Parce que l’accord de Paris est très flexible, il laisse la possibilité aux pays de bien faire les choses ou pas...

En ce sens, l’Union européenne a été une bonne élève et s’est fixé un objectif contraignant de diminution de 40 % de ses émissions d’ici 2030 par rapport au niveau de 1990.

Malgré les faiblesses de l’accord de Paris, note-t-on certains progrès encourageants ?

À l’échelle mondiale, on note que les émissions de GES ont atteint un plateau en 2014-2015 et sont relativement stables depuis. On constate également que de plus en plus de pays mettent en place un système de tarification du carbone. Pendant longtemps, la pollution a été pour ainsi dire gratuite. Aujourd’hui, il faut payer quand on pollue, ce qui est une bonne chose.

Ainsi, en 2020, 20 % des émissions mondiales de GES devraient être couvertes par un prix du carbone.

En revanche, ce prix varie énormément d’un pays à l’autre.

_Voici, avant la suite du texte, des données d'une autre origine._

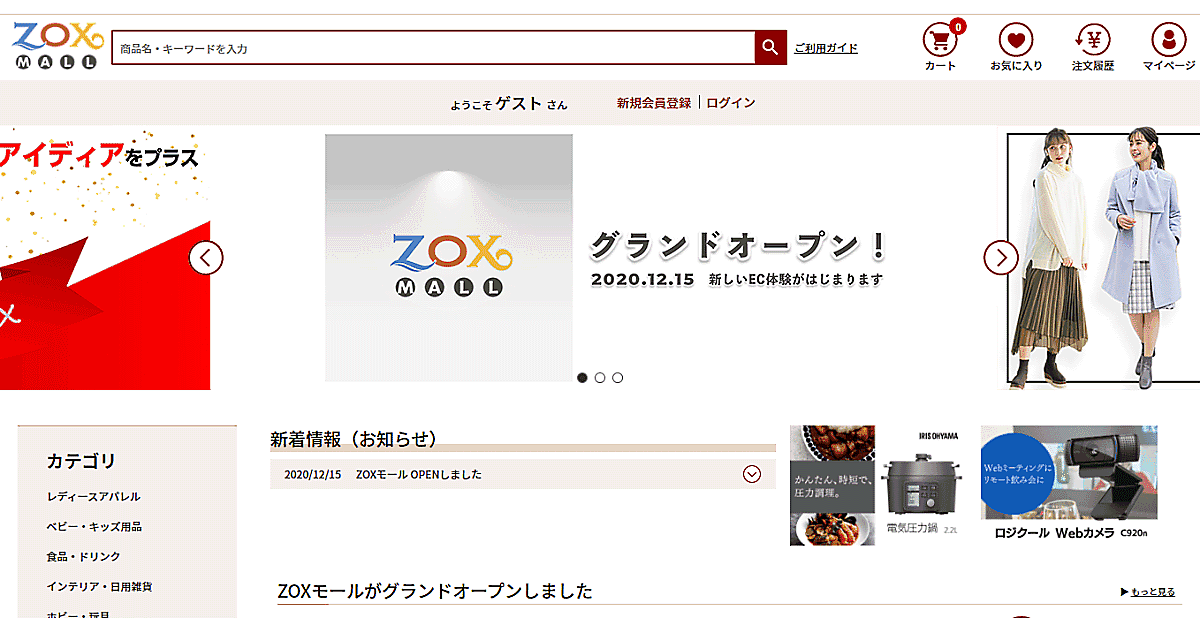Viewport: 1200px width, 630px height.
Task: Click the 新規会員登録 link
Action: click(653, 103)
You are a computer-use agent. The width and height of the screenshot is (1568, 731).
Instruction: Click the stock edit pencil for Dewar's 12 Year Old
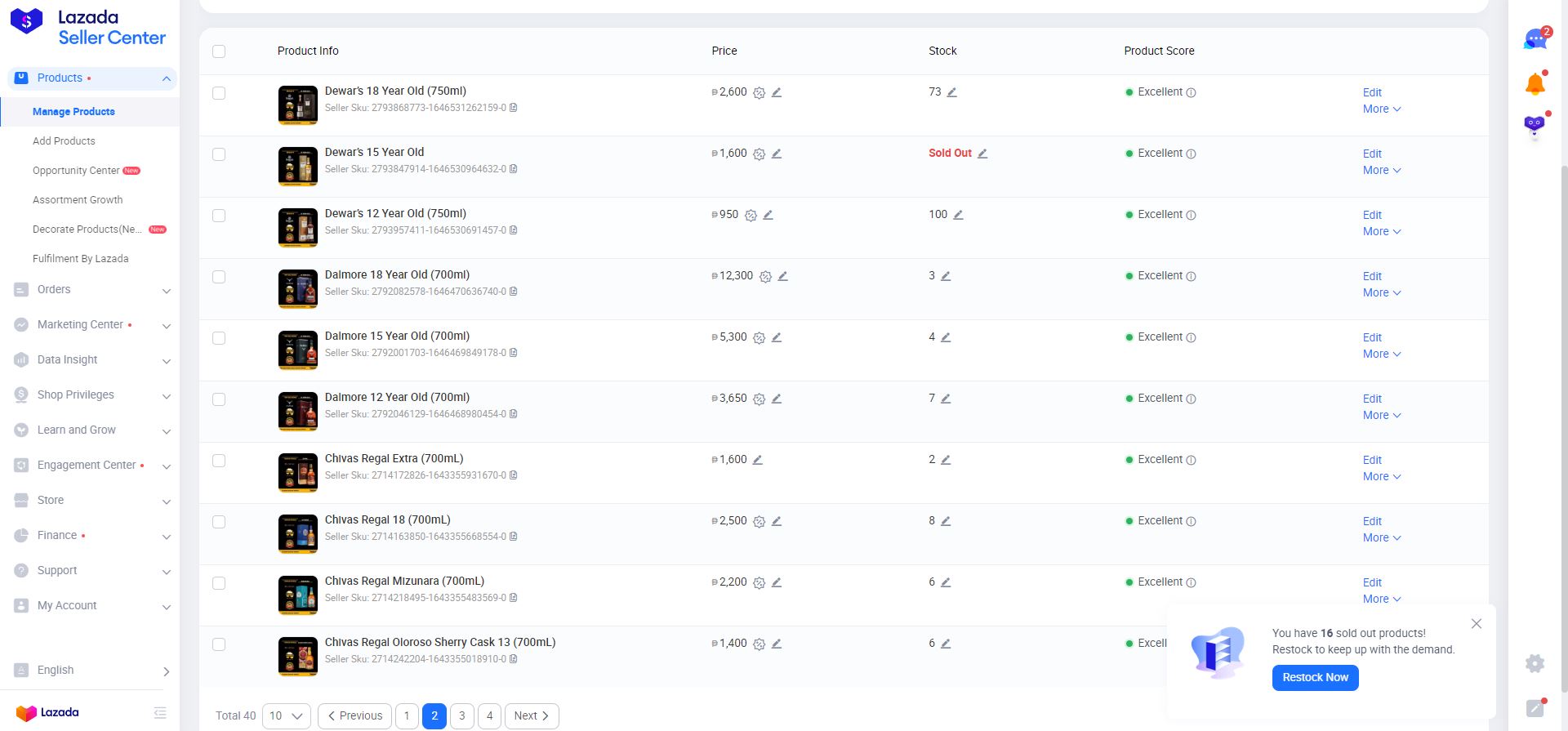958,215
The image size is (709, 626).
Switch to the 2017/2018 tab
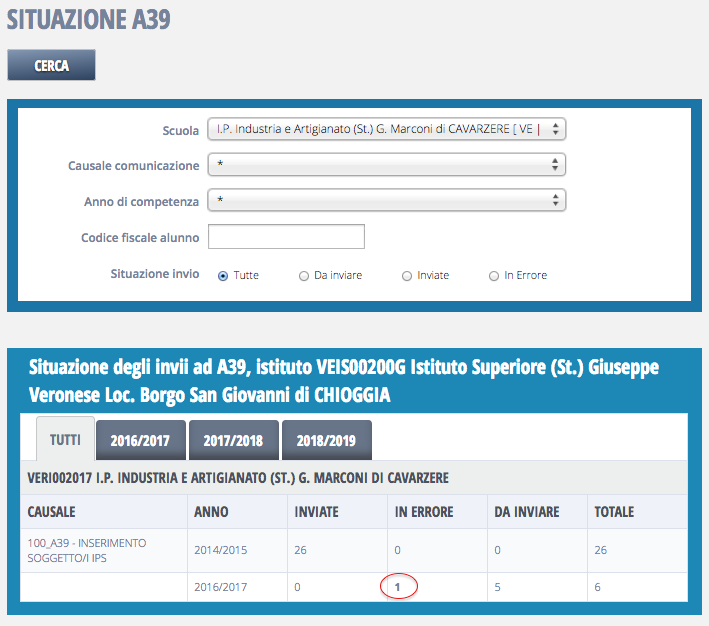coord(234,440)
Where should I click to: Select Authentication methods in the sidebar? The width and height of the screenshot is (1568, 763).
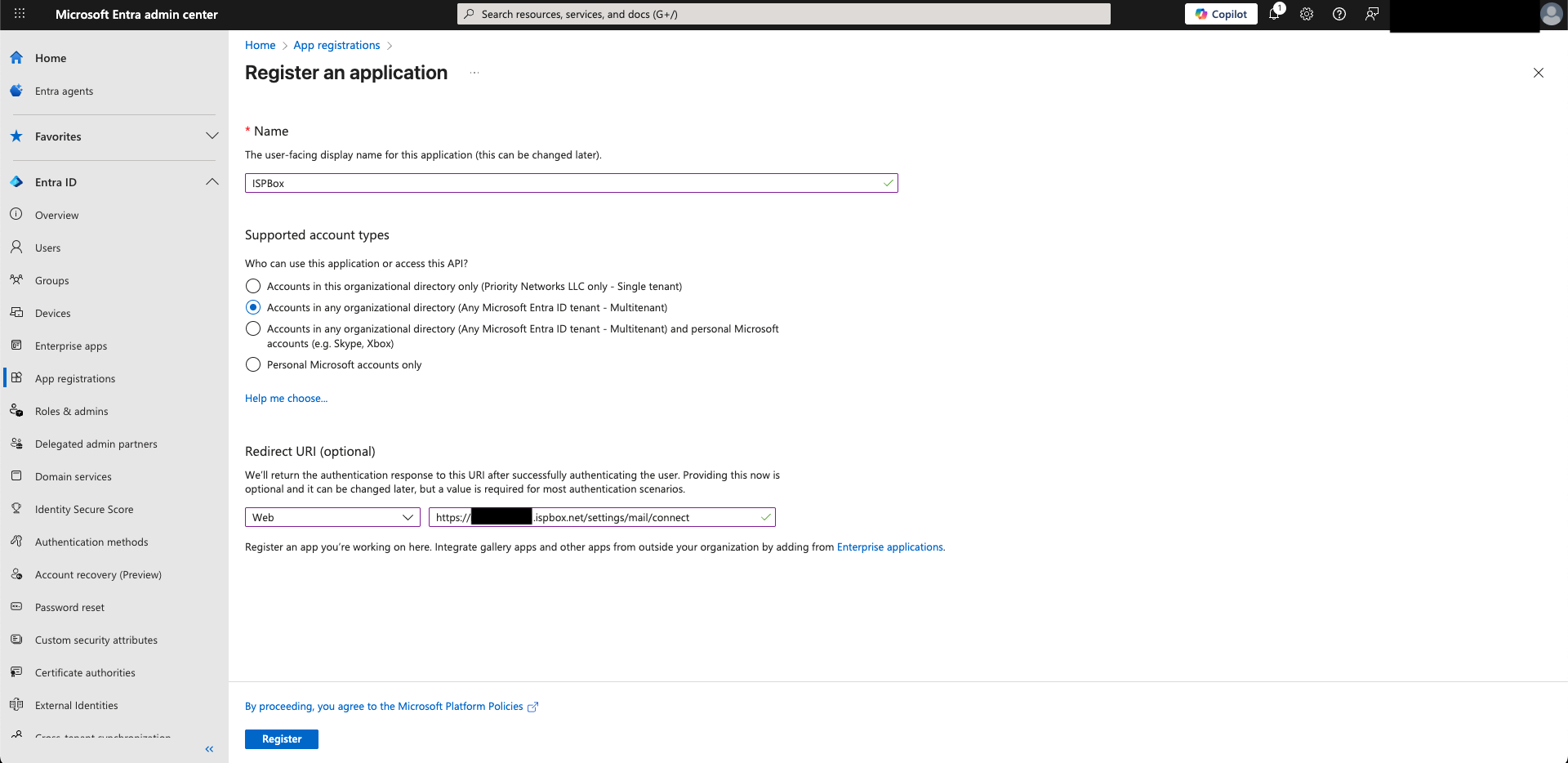pyautogui.click(x=91, y=542)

La Suède se classe au premier rang avec une taxe fixée à 127 $ US la tonne. En France, cette taxe s’élève à 50 $ US la tonne, tandis qu’au Québec, qui a son propre marché du carbone, le prix est de 17 $ US la tonne. Fait encourageant, la Chine a déployé des projets pilotes, mais le prix n’y est que de 1 $ la tonne.

C’est peu, mais dans un monde où personne ne fait rien, instaurer un prix du carbone, si petit soit-il, c’est déjà le début de quelque chose.